# Exercise:
Swap "three-dot" for "kebab" in the lines from the line with "Given: Click the X logo in the corner" to the line with "(x=7, y=112)", keeping everything else unchanged. Return only those lines.

# Dataset extract:
—————

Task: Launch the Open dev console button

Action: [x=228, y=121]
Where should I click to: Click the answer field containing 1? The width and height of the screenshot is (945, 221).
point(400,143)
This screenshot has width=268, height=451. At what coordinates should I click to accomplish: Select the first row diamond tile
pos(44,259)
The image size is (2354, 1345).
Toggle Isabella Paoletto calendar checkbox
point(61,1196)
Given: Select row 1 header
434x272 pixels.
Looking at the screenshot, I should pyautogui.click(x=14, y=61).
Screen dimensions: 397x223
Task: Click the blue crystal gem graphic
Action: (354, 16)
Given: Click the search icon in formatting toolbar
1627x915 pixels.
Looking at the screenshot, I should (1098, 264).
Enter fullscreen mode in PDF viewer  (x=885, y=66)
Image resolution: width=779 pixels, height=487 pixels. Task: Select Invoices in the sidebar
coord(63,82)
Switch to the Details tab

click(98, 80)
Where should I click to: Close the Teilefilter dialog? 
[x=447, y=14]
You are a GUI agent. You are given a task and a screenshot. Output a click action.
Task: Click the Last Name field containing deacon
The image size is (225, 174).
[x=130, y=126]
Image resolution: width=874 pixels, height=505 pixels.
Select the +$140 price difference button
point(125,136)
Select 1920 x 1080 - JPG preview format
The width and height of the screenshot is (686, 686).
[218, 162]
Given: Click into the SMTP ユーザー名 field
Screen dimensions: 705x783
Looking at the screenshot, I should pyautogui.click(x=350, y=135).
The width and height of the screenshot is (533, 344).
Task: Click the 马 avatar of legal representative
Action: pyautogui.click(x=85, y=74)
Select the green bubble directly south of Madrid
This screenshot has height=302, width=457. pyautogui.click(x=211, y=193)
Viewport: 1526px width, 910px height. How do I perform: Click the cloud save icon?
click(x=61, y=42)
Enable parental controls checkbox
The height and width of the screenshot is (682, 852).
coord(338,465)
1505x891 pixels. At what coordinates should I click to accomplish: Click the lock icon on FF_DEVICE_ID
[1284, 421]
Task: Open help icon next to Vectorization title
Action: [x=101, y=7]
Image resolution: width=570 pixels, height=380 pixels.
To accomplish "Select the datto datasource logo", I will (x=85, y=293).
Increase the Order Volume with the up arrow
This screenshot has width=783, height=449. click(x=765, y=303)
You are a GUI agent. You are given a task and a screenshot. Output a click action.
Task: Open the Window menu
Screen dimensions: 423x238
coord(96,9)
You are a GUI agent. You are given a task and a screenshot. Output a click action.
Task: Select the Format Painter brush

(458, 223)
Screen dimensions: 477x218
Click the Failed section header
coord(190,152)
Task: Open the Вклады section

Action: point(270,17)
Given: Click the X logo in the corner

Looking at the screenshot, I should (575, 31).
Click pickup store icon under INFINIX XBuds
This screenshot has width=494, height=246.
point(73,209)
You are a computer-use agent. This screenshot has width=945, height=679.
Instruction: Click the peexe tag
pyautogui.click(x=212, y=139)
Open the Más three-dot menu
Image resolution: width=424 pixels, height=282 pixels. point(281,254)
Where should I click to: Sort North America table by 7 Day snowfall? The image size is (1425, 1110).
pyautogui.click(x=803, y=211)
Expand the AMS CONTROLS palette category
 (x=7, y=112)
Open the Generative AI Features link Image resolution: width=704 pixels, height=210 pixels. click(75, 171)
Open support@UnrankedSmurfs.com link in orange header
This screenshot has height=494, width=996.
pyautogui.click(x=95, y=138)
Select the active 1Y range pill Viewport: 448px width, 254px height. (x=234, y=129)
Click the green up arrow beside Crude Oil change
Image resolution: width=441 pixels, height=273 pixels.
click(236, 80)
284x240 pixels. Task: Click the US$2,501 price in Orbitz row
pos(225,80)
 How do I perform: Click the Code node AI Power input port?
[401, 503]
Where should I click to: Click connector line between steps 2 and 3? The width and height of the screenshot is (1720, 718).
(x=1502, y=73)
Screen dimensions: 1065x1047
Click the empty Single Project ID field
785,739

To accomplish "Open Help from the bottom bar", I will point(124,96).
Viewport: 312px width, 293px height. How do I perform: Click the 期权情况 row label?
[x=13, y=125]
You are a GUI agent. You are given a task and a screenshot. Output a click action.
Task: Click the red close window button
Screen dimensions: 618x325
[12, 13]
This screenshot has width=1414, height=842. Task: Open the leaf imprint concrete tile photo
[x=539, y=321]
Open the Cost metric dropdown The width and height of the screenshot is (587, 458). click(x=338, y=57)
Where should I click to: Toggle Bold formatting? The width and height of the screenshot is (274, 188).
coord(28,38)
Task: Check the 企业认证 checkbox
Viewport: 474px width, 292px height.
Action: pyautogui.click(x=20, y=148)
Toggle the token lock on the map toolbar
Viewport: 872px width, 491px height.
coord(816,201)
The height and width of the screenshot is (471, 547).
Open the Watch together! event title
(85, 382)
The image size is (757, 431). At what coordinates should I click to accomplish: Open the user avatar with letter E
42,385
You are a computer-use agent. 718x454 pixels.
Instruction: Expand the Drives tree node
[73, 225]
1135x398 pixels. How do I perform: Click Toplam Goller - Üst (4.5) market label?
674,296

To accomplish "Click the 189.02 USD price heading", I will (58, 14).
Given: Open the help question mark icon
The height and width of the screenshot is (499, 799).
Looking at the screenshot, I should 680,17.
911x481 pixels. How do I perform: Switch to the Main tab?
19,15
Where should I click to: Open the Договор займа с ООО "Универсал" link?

—————

# Exercise solution:
Given: Click the X logo in the corner

Looking at the screenshot, I should (575, 31).
Click pickup store icon under INFINIX XBuds
This screenshot has width=494, height=246.
point(73,209)
You are a computer-use agent. This screenshot has width=945, height=679.
Instruction: Click the peexe tag
pyautogui.click(x=212, y=139)
Open the Más kebab menu
Image resolution: width=424 pixels, height=282 pixels. point(281,254)
Where should I click to: Sort North America table by 7 Day snowfall? The image size is (1425, 1110).
pyautogui.click(x=803, y=211)
Expand the AMS CONTROLS palette category
 (x=7, y=112)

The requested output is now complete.